-------- Records shown --------

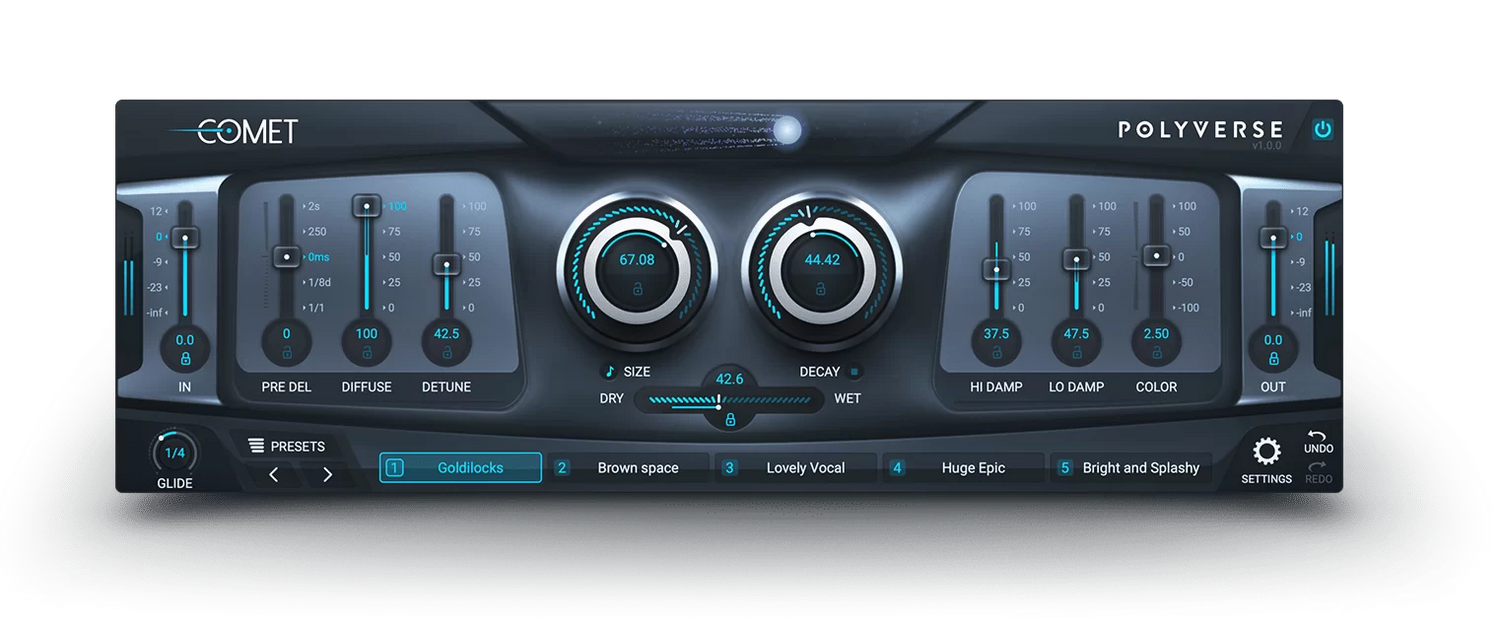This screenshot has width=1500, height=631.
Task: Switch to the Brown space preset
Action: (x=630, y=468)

--------
-------- Records shown --------

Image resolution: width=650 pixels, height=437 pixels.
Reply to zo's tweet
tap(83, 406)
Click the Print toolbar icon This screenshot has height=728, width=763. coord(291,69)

--------

**To do**
Repeat the records from the line with "This screenshot has width=1500, height=631." up to and including the line with "Action: (x=630, y=468)", leaving out the pictures.

**Reply**
This screenshot has width=1500, height=631.
Task: Switch to the Brown space preset
Action: (x=630, y=468)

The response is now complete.